The parliament vote resulted in 222 parliament seats received by Schröder of the Social Democratic Party (SPD) a center-left group. His opponent Angela Merkel of the Christian Democratic Party (CDU) a center-right group received 225 parliament seats.
This gives the CDU a slight advantage in Germany’s parliament. Preliminary voting results reveal Schröder of SPD with 34.3 percent of the vote and his opponent Merkel of CDU with 35.2 percent of the vote.
Both political parties are claiming the chancellery. Merkel said that CDU’s three seat win over SPD in parliament and the 0.9 percent lead at the voting box make her the next chancellor.
“What is important now is to form a stable government for the people in Germany, and we … quite clearly have the mandate to do that,” Merkel said.
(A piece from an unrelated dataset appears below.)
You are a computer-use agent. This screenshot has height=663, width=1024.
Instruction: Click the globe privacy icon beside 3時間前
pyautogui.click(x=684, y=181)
Schröder has held office for seven years and has stated he will not step down.
“I do not understand how the [Christian Democratic] Union, which started off so confidently and arrogantly, takes claim to political leadership from a disastrous election result,” Schröder said. He is insisting the SPD has maintained enough support to establish a coalition government.
This is an option that both candidates are courting. Coalitions are formed when “two or more political parties unite to form a majority bloc in Parliament. This usually happens when no single party is able to win the majority (more than half) of the seats in Parliament to form a Government,” according to the Parliament of Singapore’s website.
However, there has been a significant voting delay. The sudden death of candidate Kerstin Lorenz due to a stroke during campaigning has caused a deferment to Oct. 2. This type of deferment is procedural and allows the replacement candidate for that party time to campaign.
At this point it is still unclear who will be chancellor or what party will run Germany’s next government.